The window for mitigating the cut’s potentially disastrous impact is worryingly tight


The Trump administration has announced that it will drastically cut its donations to the UN Relief and Works Agency for Palestine Refugees in the Near East (UNRWA). Instead of the US$125m expected, UNRWA will now receive only US$60m from the US to fund its services for Palestinian refugees in the West Bank, Gaza, Syria, Lebanon and Jordan.

The move is the latest stage in the ongoing fallout from the US’ December 2017 decision to recognise Jerusalem as Israel’s capital, to which the Palestinian Authority responded by saying that it would no longer participate in US-led peace talks. President Trump then tweeted that he would cut US payments to “the Palestinians” due to their lack of respect.

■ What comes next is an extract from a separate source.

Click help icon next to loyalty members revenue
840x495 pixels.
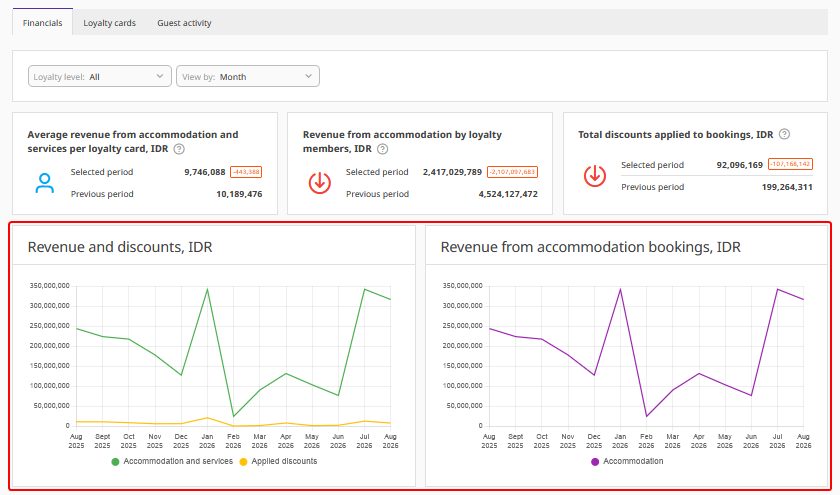click(x=382, y=149)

The significance of this funding cut cannot be overstated. UNRWA currently provides not only emergency relief but also education and healthcare to more than 5m Palestinian refugees. As UNRWA Commissioner-General, Pierre Krähenbühl, stated, their living conditions are now severely threatened. The impact is likely to be particularly serious in Gaza, where more than 70% of the population receive services from UNRWA.

The cut’s repercussions will be political as well as humanitarian. UNRWA provides aid to exiled communities of stateless Palestinians who originally lost their homes in the 1948 war (known in Arabic as the Nakba or catastrophe). In other words, it serves some of the poorest and most vulnerable people in the Middle East – people whose position remains one of the most intractable issues in the struggle with Israel.

Standing at the intersection of aid and politics, UNRWA is seen as a key force for maintaining stability in the region. Indeed, UNRWA spokesperson Chris Gunness has said that the cut threatens the stability of the entire Middle East.

In particular, UNRWA currently provides schooling to half a million Palestinian children. They are now at risk of becoming acutely vulnerable at a time when numerous extremists are seeking recruits in the region. This will be to the benefit of the US’s enemies, and particular, it will create a vacuum for more hostile regional actors to provide refugees with services – most notably Hamas in Gaza.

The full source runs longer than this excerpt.